Sometimes asked just out of curiosity, other times with concern, we hear this question a lot. It’s a good question, and it has an important answer.

First, let’s talk about why Kakenya’s Dream focus on girls.

A group of KCE students at KCE play together between classes.

A group of KCE students at KCE play together between classes.

 

Almost all societies are patriarchal, meaning women and girls face gendered challenges that their male peers do not experience.* In our community, this includes harmful traditional practices like female genital mutilation/cutting (FGM/C), lack of access to education and economic resources, and violence against women. Boys often receive preferential treatment, from larger portions at meals to greater support for their studies.

These gendered challenges hold women and girls back and prevent them from contributing their utmost to society. When these barriers are removed, it’s been shown time and time again that the result—more empowered women and girls—is a catalyst for broad community transformations, including economic growth (try here, here, and here if you’d like to learn more).

For example, when girls are given access to education, the entire community benefits. Not only are educated girls less likely to marry early, undergo FGM, and become pregnant, they are shown to invest in their communities at higher rates than men. Educated women are also less likely to live in poverty and statistically improve overall quality of life for their families and communities. The list of benefits goes on and on.**

We’ve seen this take place in front of our own eyes in rural Kenya, forming the foundation of our model. It’s why we’re what’s called a girl-centric organization. We target girls to improve life for everyone in the community: girls, their families, and yes, also the boys.

That said, boys and men are still key to the work we do and the community-wide transformation we are trying to bring. From the beginning, we’ve worked with fathers and other men in the community to help them see the value in supporting girls and we’ve continued to expand these opportunities. Here are just a few of the ways we’re reaching men and boys today:

Group of boys and young men at a breakout session at one of our Health and Leadership Trainings.

Group of boys and young men at a breakout session at one of our Health and Leadership Trainings.

 

At our co-ed weekend Health and Leadership Trainings, we provide both boys and girls the information and skills the need to be healthy and happy. We cover everything from sexually transmitted infections and HIV/AIDs to basic hygiene. Boys learn about some of the challenges girls face, including female genital mutilation/cutting and stigma around menstruation, empowering them to become allies and advocates for change.

  • Fathers

In our community, fathers and daughters traditionally did not mix. Girls would go through their mother to ask their father’s permission for something, and even that is rare. We’re changing that at the Kakenya Center for Excellence. We invite fathers to visit each month to check in on their daughter. What starts as a parent conference about her grades slowly blossoms into a relationship. Fathers and daughters get to know each other. One father recently transformed from protesting his daughter’s education to proudly escorting her to her first day of high school in Nairobi just a few years -- his first time to the city.

Naomi, a Network for Excellence student, and her father. They’ve built a close relationship since she first started at KCE as a fourth grader. She will graduate from high school in 2017.

Naomi, a Network for Excellence student, and her father. They’ve built a close relationship since she first started at KCE as a fourth grader. She will graduate from high school in 2017.

 

  • Male Community Leaders

A key part of our model is the importance of bringing the whole community along in the work we do. In addition to working with the chief and other leaders, we also have a passionate Community Board made up of both men and women. The men are strong role models and encourage other men to stand up for girls’ education and against harmful traditional practices.

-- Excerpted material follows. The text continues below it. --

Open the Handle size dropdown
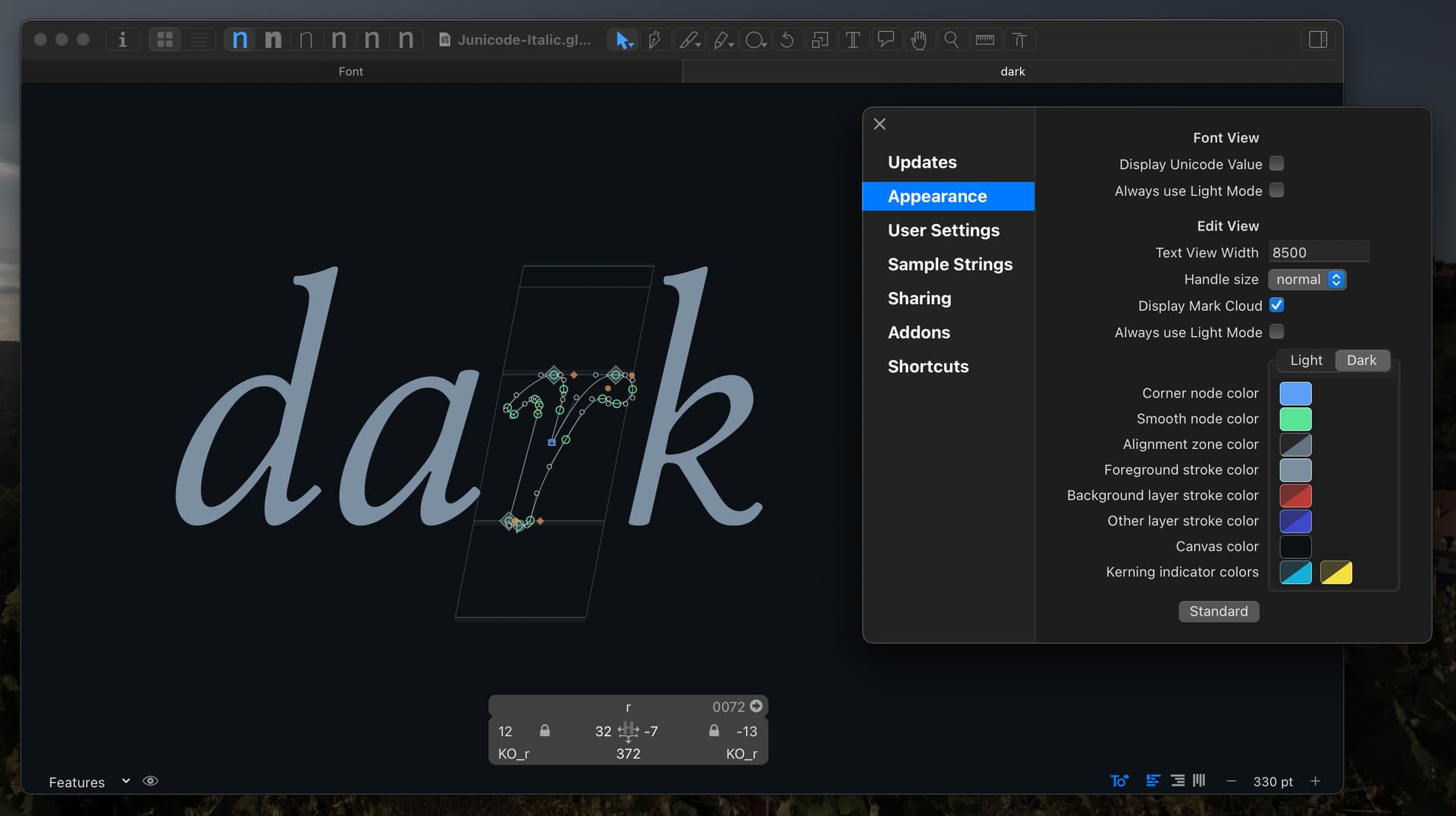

Pastor James is our Community Board Chair. He uses his platform as a well-respected leader in the community to advocate for girls’ education.

Pastor James is our Community Board Chair. He uses his platform as a well-respected leader in the community to advocate for girls’ education.

 

To learn more about our programs, check out the Our Approach page.

*While women and girls face different, gendered challenges, that is not to say that men and boys are not affected by poverty, lack of quality health care, poor educational systems, and other issues. Indeed, there are even some challenges that disproportionately affect men and boys, such as child soldiering. However, oppression of women and girls is systemic, meaning it is widespread and supported implicitly or explicitly by institutions (such as the Church or government), leading to devastating disadvantages. Men and boys also benefit from this oppression in some ways, intentionally or not. Increased efforts must be made to support all people suffering in the face of injustice.

** For a great summary of why investing in girls matters, check out this report from Plan International.